A prime example involves neural crest cells, which originate along the embryonic neural tube. From this starting point, neural crest cells migrate throughout the developing embryo. Their regulated pathways guide them to various destinations where they differentiate into a variety of cell types.
These transient cells contribute to forming the bones and cartilage of the skull, neurons of the peripheral nervous system, and pigment-producing melanocytes in the skin. This process demonstrates how transient cells build permanent structures before disappearing or integrating in a new form.
Transient Cells in the Immune System
In a mature organism, the role of transient cells shifts to protection and maintenance. The immune system relies on cells that are constantly moving, acting as first responders to injury or infection. These cells are not permanently stationed in tissues but are deployed from central locations, like bone marrow, when needed.

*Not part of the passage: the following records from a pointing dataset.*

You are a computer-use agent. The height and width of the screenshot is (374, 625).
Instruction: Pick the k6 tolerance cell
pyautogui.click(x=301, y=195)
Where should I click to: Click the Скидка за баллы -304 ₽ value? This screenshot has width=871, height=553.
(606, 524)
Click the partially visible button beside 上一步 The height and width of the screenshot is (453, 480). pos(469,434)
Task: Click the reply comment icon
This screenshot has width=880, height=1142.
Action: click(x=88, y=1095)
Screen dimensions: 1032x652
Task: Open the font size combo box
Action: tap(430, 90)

Neutrophils are a primary example of transient immune cells. As the most abundant type of white blood cell, they circulate in the bloodstream awaiting chemical signals of inflammation. When an infection occurs, neutrophils exit blood vessels and migrate to the site. There, they engulf and destroy bacteria before dying within a few days.
Other immune cells like certain types of macrophages also exhibit transient behavior. While some macrophages are resident, others are recruited to sites of inflammation to clear away dead cells and debris. This cleanup crew helps resolve inflammation and prepare the tissue for repair.
When Transient Cell Behavior is Harmful
The migratory capabilities of transient cells can also be exploited in disease. The same mechanisms that allow developmental or immune cells to travel can be hijacked by cancer cells. This adoption of transient characteristics is a feature of cancer metastasis, the process by which cancer spreads to other parts of the body.
For a tumor to metastasize, cancer cells must break away from the primary mass by becoming less adhesive and more mobile, mimicking the behavior of normal transient cells. Once free, these malignant cells can penetrate blood vessels or lymphatic channels to travel to distant organs.
Upon arriving at a new location, cancer cells exit the vessels, invade the surrounding tissue, and form a new tumor, or metastasis. This ability to migrate and establish new colonies makes metastatic cancer dangerous and difficult to treat, representing the harmful side of transient cellular behavior.